ECE2016 Eposter Presentations Pituitary - Clinical (83 abstracts)
1Academic Department of Endocrinology, Beaumont Hospital/RCSI Medical School, Dublin, Ireland; 2Department of Chemical Pathology, Beaumont Hospital/RCSI Medical School, Dublin, Ireland; 3Department of Endocrinology, The Adelaide and Meath Hospital, Dublin, Ireland.
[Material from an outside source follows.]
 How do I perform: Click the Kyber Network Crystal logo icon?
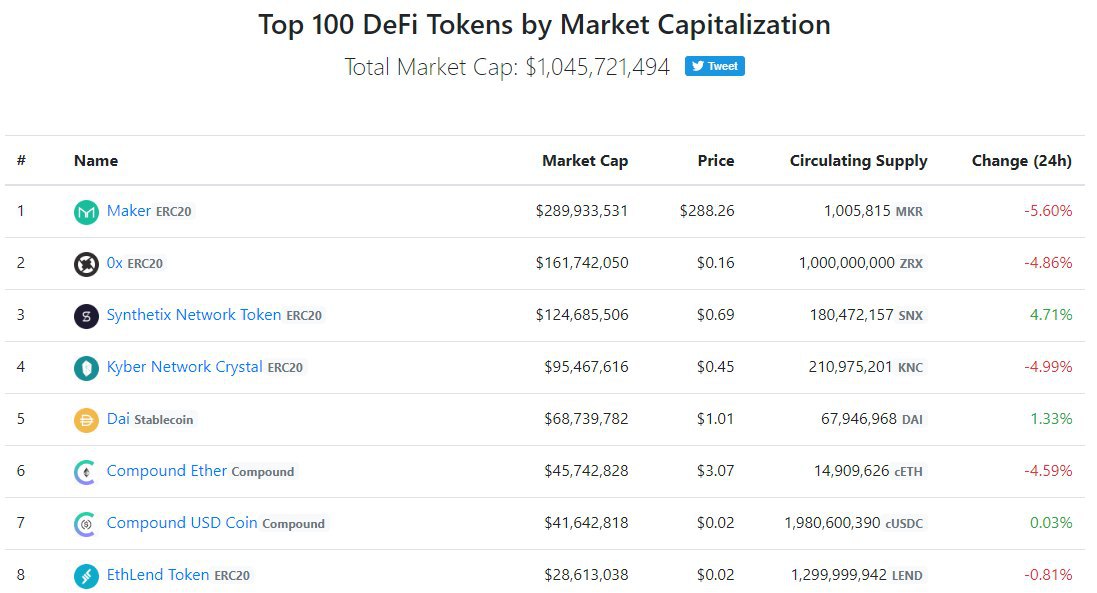(x=87, y=368)
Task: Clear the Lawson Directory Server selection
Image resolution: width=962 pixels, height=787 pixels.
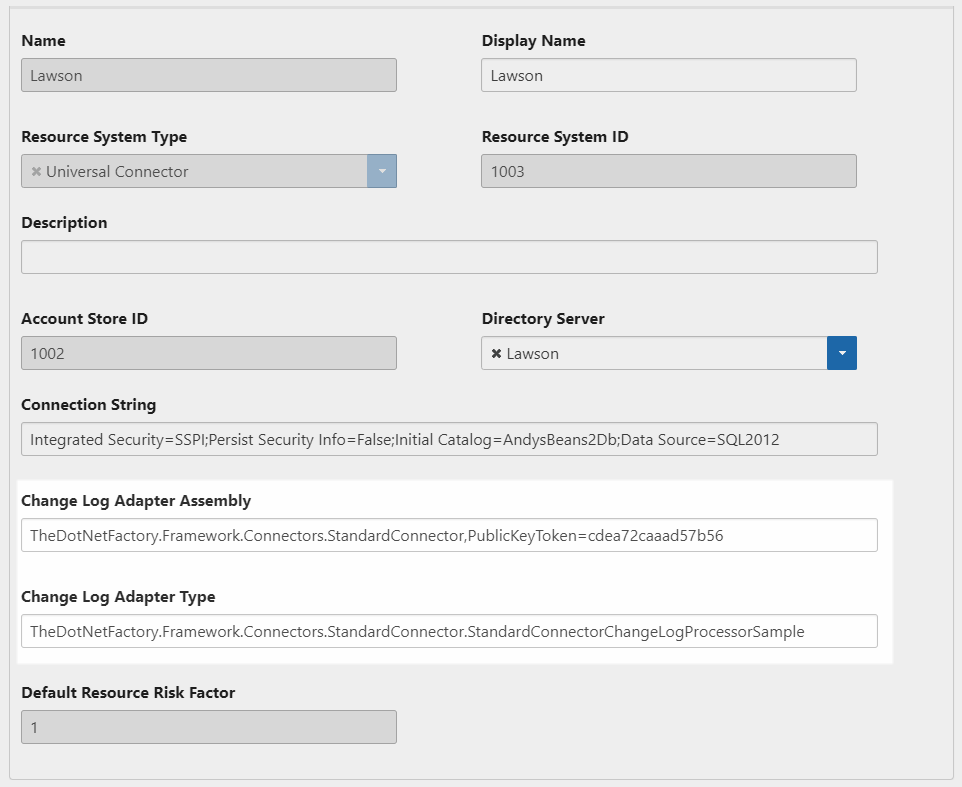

Context: The syndrome of inappropriate antidiuresis(SIAD) is the commonest cause of hyponatraemia. Data on the aetiology of SIAD is mainly derived from retrospective studies, often with poor ascertainment of minimum criteria for correct diagnosis. Although central adrenal insufficiency(CAI) is known to cause euvolaemic hyponatraemia, the incidence of undiagnosed CAI in SIAD is unknown.
Objective: To establish the incidence of CAI in SIAD.
Design: Prospective, single-centre study from January 1st to October 1st 2015.
Patients: 1323 admissions with hyponatraemia were prospectively evaluated; 573 (43.4%) classified as SIAD. Full ascertainment of the criteria for diagnosis of SIAD was obtained in 83% of patients.
Methods: Patients underwent a short synacthen test (SST) if 09:00 hour cortisol was<300 nmol/l. The diagnosis of CAI was stablished with symptoms of adrenal insufficiency and a 09:00 hour cortisol<100 nmol/l, or cortisol peak following SST<500 nmol/l.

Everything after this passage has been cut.